Um país radicalmente dividido entre ricos e pobres e candidatos sem projeto de governo.
Por Luiz Carlos Bresser-Pereira*
Estou há duas semanas fora do Brasil e, valendo-me desse pequeno distanciamento, me pergunto: qual é a natureza do mal-estar atual? Não estamos atravessando um período que possa ser chamado de crise. Não há nada ameaçante à nossa frente. Mas pesquisas vêm demonstrando que o nível de satisfação das pessoas vem baixando, que estão quase todos pessimistas.
Qual o foco desse mal-estar? A economia? Serão as taxas baixas de crescimento que incomodam a todos? É possível. A política? Talvez, tantas são as denúncias e as críticas aos políticos no governo federal e nos demais governos, independentemente dos partidos a que se filiem. Mas os políticos não mudaram nos últimos anos; não se tornaram nem melhores nem piores do que eram e, portanto, creio que o aumento da insatisfação com os políticos é mais um sintoma do que uma causa do problema.
Para a direita liberal, o problema está nos quase 12 anos de governo do Partido dos Trabalhadores. Antes disso, nunca o Brasil fora governado por um partido de esquerda. Mas os governos anteriores não foram melhores. Creio que o problema é mais profundo e está relacionado com o esgotamento do Ciclo Democracia e Justiça Social, que desde a transição democrática substituiu o Ciclo Nação e Desenvolvimento, que comandou a revolução nacional e industrial brasileira entre 1930 e o fim dos anos 1970.
Denomino assim os ciclos da relação sociedade-Estado que vêm presidindo o desenvolvimento econômico e o desenvolvimento social brasileiros. No primeiro ciclo - o ciclo do nacional-desenvolvimentismo de Vargas e dos militares-, a prioridade coube ao crescimento econômico. O Brasil cresceu a taxas extraordinárias e completou sua revolução capitalista, mas a desigualdade cresceu. A alternativa ao nacional-desenvolvimentismo era o liberalismo dependente e moralista que esteve fora do poder durante o período 1930-1980, exceto momentos pontuais, não obstante todos os golpes e tentativas de golpe de Estado em que se envolveu.
A transição democrática (1977-1987) não foi comandada pelos liberais, mas pelos desenvolvimentistas na oposição, agora desenvolvimentistas sociais, como atesta a Constituição de 1988. Durante o governo Fernando Henrique Cardoso (1995-2002), o liberalismo dependente teve mais força, mas não chegou a ser dominante. Houve um substancial aumento do gasto social, e o governo resistiu à pressão americana para que participasse da Alca (Área de Livre Comércio das Américas).

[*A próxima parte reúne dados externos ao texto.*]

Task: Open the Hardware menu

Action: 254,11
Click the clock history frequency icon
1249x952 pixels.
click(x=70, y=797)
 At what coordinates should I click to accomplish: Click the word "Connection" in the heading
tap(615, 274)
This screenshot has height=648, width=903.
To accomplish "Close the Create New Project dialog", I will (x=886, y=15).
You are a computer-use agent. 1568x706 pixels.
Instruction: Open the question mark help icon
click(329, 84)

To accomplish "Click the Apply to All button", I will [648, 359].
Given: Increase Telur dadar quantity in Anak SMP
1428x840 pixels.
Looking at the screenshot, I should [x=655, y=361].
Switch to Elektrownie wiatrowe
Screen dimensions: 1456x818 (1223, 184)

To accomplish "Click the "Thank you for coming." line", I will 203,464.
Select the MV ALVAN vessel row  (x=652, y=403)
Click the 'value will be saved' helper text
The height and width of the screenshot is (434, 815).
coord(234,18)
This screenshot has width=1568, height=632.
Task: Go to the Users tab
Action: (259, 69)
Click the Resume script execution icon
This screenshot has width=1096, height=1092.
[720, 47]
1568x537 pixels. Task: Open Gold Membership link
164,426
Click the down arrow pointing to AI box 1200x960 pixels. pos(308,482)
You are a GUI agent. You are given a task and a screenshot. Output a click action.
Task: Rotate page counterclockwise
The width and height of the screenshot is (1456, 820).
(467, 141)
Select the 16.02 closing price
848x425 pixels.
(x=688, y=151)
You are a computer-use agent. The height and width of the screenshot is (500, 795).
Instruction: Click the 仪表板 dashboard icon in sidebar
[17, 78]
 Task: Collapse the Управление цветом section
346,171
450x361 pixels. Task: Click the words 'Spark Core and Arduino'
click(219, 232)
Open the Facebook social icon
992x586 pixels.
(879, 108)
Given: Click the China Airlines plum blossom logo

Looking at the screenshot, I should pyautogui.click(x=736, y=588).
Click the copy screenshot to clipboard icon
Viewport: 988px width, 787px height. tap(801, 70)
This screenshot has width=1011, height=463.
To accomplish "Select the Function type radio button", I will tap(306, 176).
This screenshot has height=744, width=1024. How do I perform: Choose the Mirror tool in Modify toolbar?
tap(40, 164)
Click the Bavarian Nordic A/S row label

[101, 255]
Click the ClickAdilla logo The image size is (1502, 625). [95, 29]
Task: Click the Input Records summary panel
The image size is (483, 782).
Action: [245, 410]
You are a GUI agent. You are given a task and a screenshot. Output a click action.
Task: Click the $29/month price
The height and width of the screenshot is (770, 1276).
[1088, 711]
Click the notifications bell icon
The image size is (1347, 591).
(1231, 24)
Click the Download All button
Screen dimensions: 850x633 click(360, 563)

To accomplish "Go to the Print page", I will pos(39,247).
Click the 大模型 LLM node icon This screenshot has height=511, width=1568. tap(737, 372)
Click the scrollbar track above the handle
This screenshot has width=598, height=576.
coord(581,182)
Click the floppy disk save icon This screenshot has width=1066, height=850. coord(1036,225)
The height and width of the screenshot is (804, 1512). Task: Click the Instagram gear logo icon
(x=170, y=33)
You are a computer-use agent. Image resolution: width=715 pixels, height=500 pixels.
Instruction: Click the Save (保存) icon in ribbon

Terá o Ciclo Democracia e Justiça Social fracassado? Não, porque implantou a democracia e porque logrou a diminuição da desigualdade. Houve grande aumento nos gastos com a educação fundamental - algo que jamais havia sido feito antes no Brasil - e com a saúde, que se expressou no SUS - a universalização do sistema de saúde prevista na Constituição de 1988. Houve também o Bolsa Família e o aumento real do salário mínimo, que contribuíram para a redução das desigualdades.
Mas o custo dessa pequena diminuição da desigualdade foi tornar a classe média conservadora (como se viu pela divisão política entre ricos e pobres) e o crescimento baixo, principalmente porque a taxa de câmbio se manteve depreciada desde 1991. Excluindo-se os anos 1980, que foram de estagnação econômica causada pelo endividamento externo, a taxa de crescimento anual per capita entre 1931 e 1980 foi de 4% ao ano contra apenas 1,6% ao ano entre 1991 e 2013. Se definíssemos desenvolvimentismo pelo crescimento, nem se poderia falar nisso, mas como houve uma tentativa de planejar os investimentos na infraestrutura e uma política industrial ativa, a denominação desenvolvimentismo social é correta.
Creio que o baixo crescimento é um sinal de que o Ciclo Democracia e Justiça Social se esgotou, e talvez derive daí o mal-estar brasileiro atual. Durante mais de 30 anos, a diminuição da desigualdade foi um projeto, mas não se imaginava que o desenvolvimento econômico que a acompanharia fosse tão baixo. Hoje, falta aos brasileiros tanto projeto de desenvolvimento quanto projeto de distribuição. Teremos eleições no final do ano, mas os candidatos não têm projetos. Na verdade, nunca a sociedade brasileira foi tão dividida politicamente entre ricos e pobres, e falta à nação um projeto - sobra o mal-estar.
*Luiz Carlos Bresser-Pereira, professor emérito de economia, teoria política e teoria social da Fundação Getulio Vargas, em artigo publicado pelo jornal Folha de S. Paulo.